MEMORANDUM OPINION AND ORDER
This matter is before the Court on a motion to dismiss filed by defendant Electronic Data Systems (“EDS”). Plaintiff Peter Kovacs (“Kovacs”) has responded. Pursuant to Local Rule 17(1)(2), the matter will be decided without oral argument.
In the instant action, plaintiff claims that he was wrongfully discharged from employment with EDS. Kovacs began his employment on October 1, 1986 when his former employer, National Data Corporation, was sold to EDS. Prior to the commencement of his employment with EDS, plaintiff completed a job application form. In signing the application form plaintiff acknowledged that he understood his “EMPLOYMENT WITH THE COMPANY IS AT WILL AND THE EMPLOYMENT RELATIONSHIP MAY BE ENDED BY EITHER PARTY, AT ANY TIME WITH OR WITHOUT NOTICE.” (Emphasis in original.) That same day plaintiff also executed a formal Employee Agreement.

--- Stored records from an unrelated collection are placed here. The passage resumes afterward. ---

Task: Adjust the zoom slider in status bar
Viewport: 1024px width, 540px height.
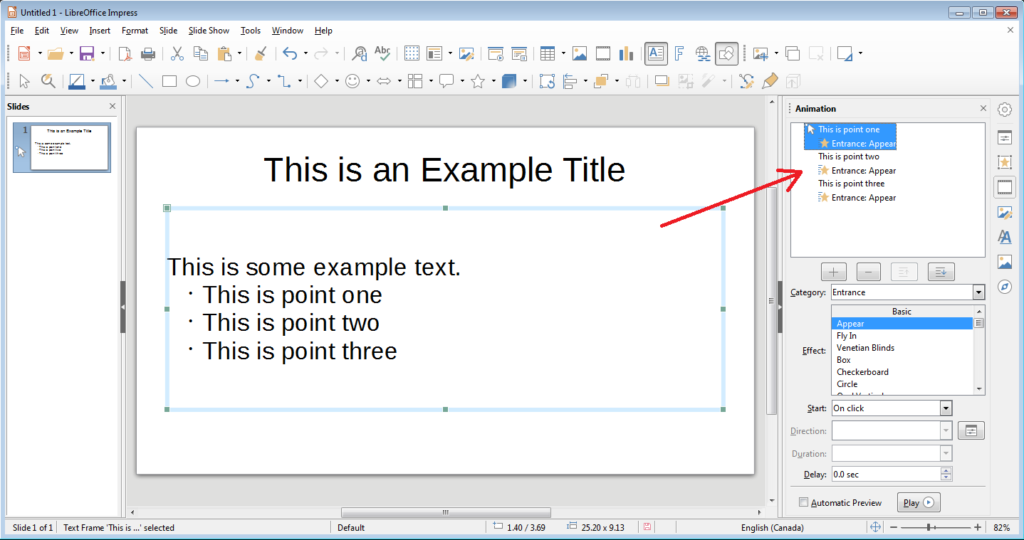Action: pyautogui.click(x=929, y=527)
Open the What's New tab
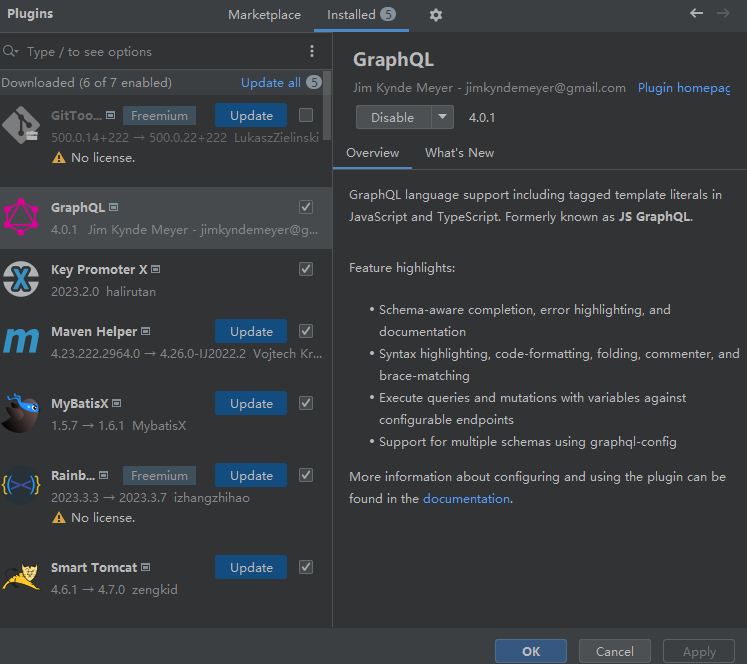This screenshot has height=664, width=747. point(459,153)
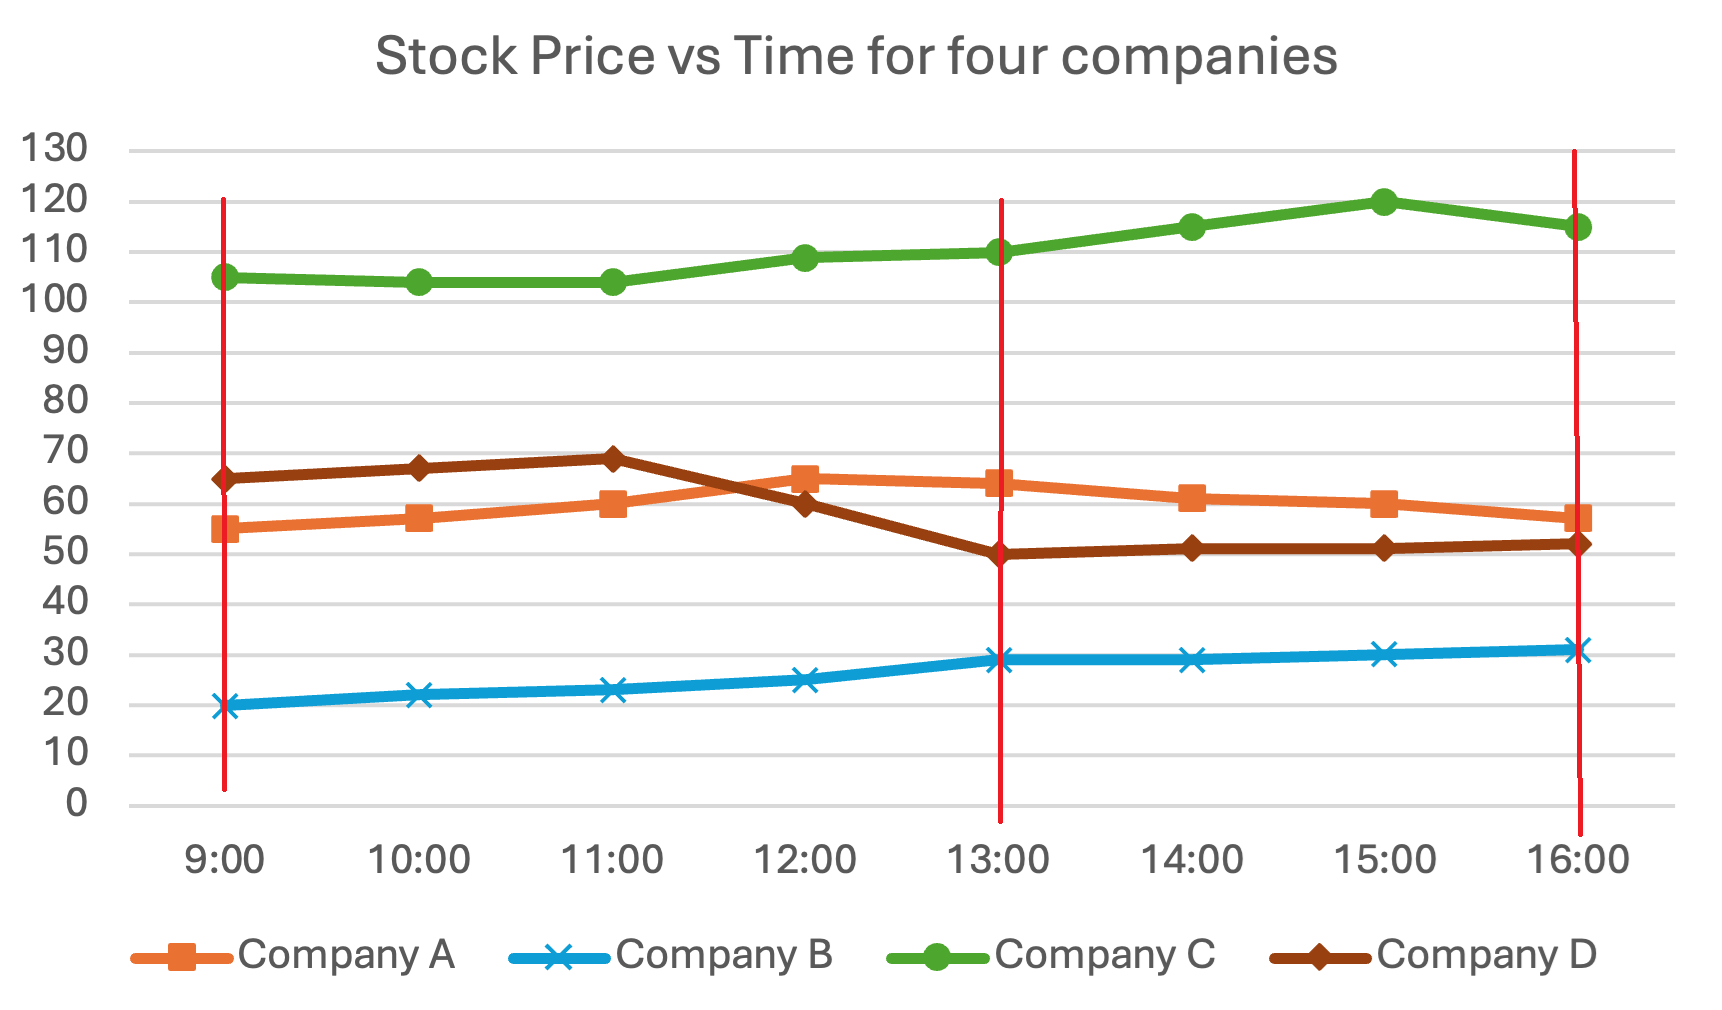This screenshot has width=1722, height=1010.
Task: Select Company C's circle marker at 10:00
Action: (x=419, y=282)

The Agreement stated that the employment relationship between plaintiff and EDS “may be terminated at will, with or without cause at any time.... ” (Employee Agreement, ¶ 7.) The Agreement also stated: “It is further agreed that this Agreement may be modified or amended only by a written instrument executed by EDS and Employee, and approved in writing by an Officer of EDS.” (Emphasis added.)
Plaintiff was located in Fairfield, New Jersey when his employment with EDS began on October 1, 1986. Thereafter, it was announced that the New Jersey facility would be closed and that the site was to be transferred to Detroit. George Schooler, the New Jersey Data Center Manager discussed with plaintiff and his wife the possibility of continuing their employment with defendant in the Detroit area. Plaintiff and his wife met with George Schooler to discuss the transfer opportunity. During the meeting plaintiff raised several concerns he had were he to consider moving to Detroit. Plaintiff mentioned that he had just purchased a home in New Jersey and had been living in it, at that time, less than one year.

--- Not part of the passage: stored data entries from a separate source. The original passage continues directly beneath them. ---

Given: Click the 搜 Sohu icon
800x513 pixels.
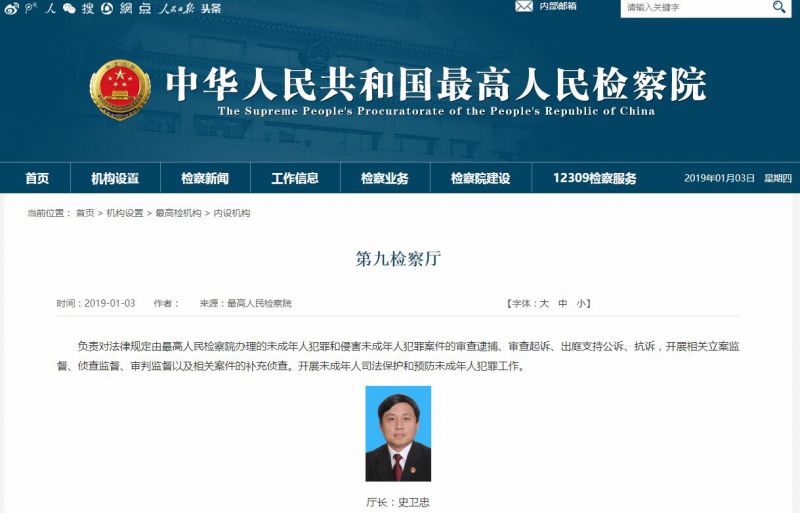Looking at the screenshot, I should pyautogui.click(x=88, y=8).
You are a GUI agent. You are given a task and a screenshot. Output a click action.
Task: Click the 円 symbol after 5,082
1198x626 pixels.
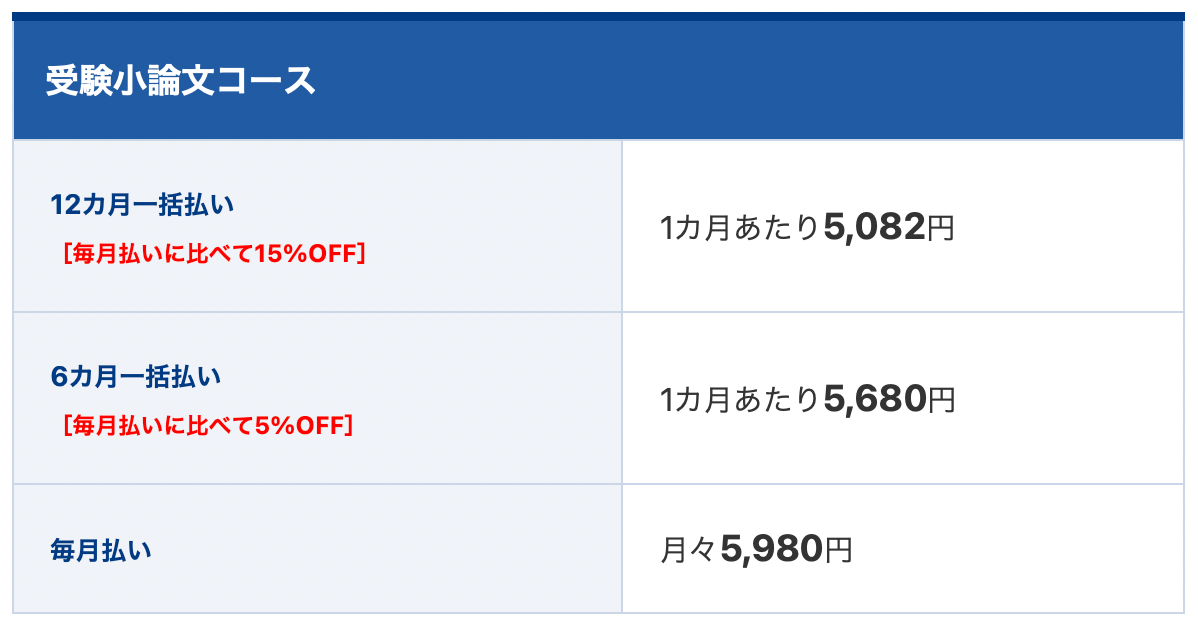point(941,228)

Schooler encouraged plaintiff to visit the Detroit area before deciding to make the transfer. Plaintiff claims that Schooler told him that EDS would take care of plaintiffs New Jersey home if he could not sell it. Plaintiff and his wife visited Detroit and upon their return plaintiff accepted the position.

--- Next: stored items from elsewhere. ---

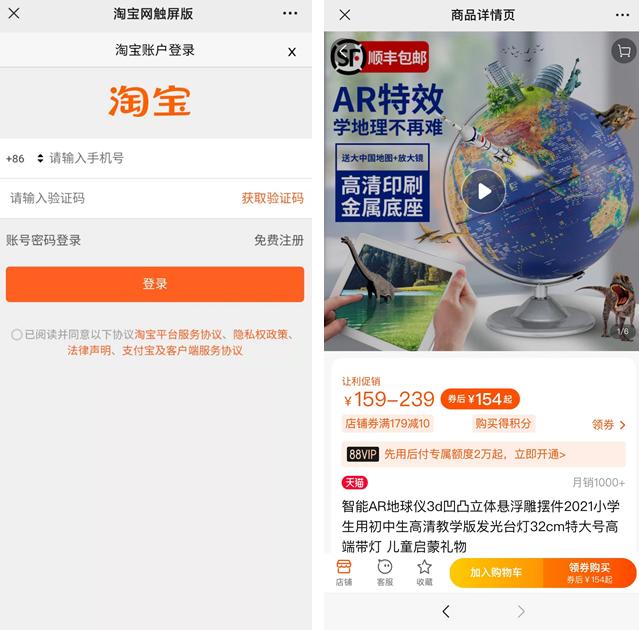This screenshot has height=630, width=639.
Task: Open the shopping cart icon on product image
Action: pos(624,51)
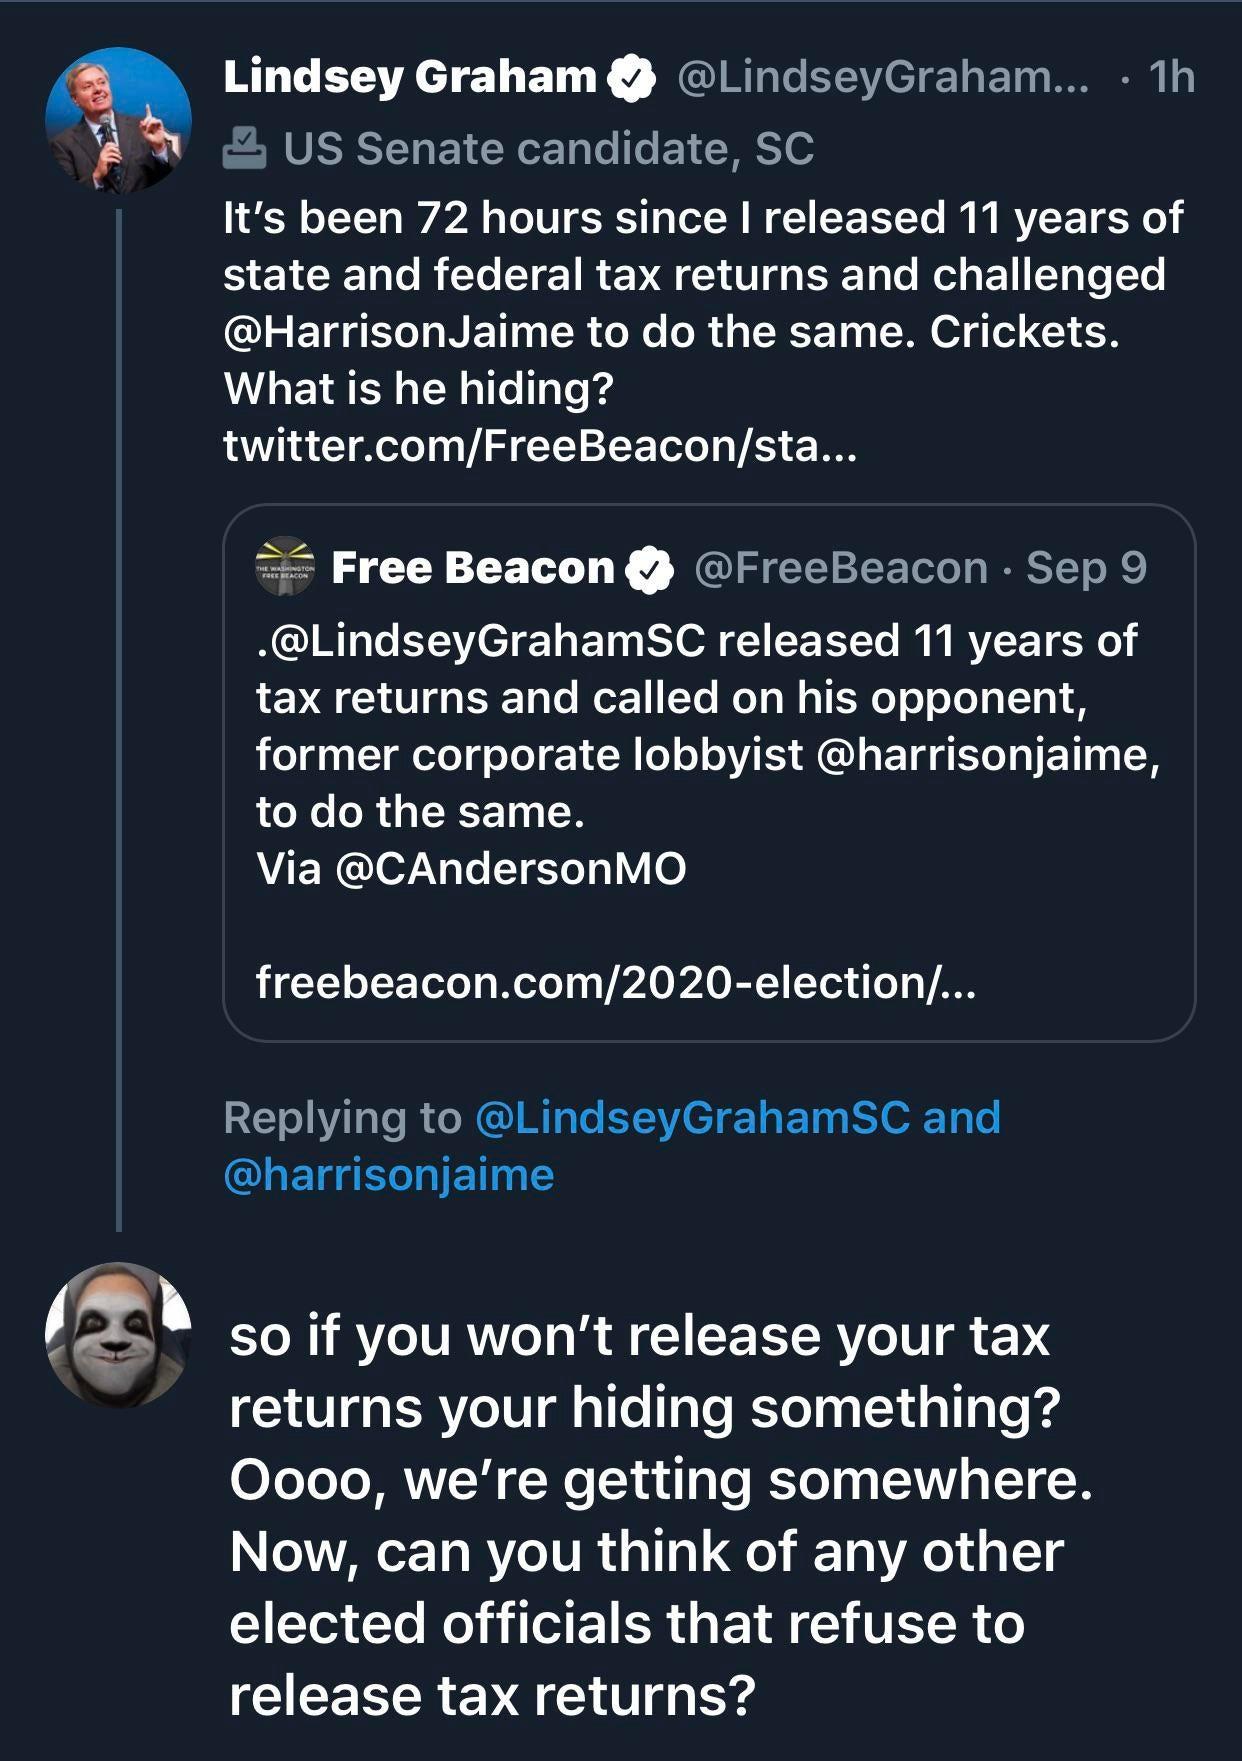Click the ballot box election label icon
This screenshot has height=1761, width=1242.
click(244, 148)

Plaintiff and his wife moved to Detroit in July/August 1988, where they were provided with a corporate apartment and company car. Plaintiff and his family lived in the corporate apartment from July 1988 until late March 1989. EDS, through Empire America, purchased plaintiffs New Jersey home in February 1989. The purchase price was $145,000, which resulted in a *163 $5,000 loss to plaintiff. As a result of this loss, defendant gave plaintiff a check for $5,000, in consideration of which plaintiff signed a promissory note. The note provided that the $5,000 given to plaintiff would be forgiven in yearly increments if plaintiff agreed to remain with defendant for three years. The promissory note also stated: “The maturity date of this note shall be the date, if any, upon which Borrower’s employment with Electronic Data Systems Corporation, or any subsidiary or affiliate thereof, is terminated voluntarily by Borrower or for good cause by EDS.” (Emphasis added.)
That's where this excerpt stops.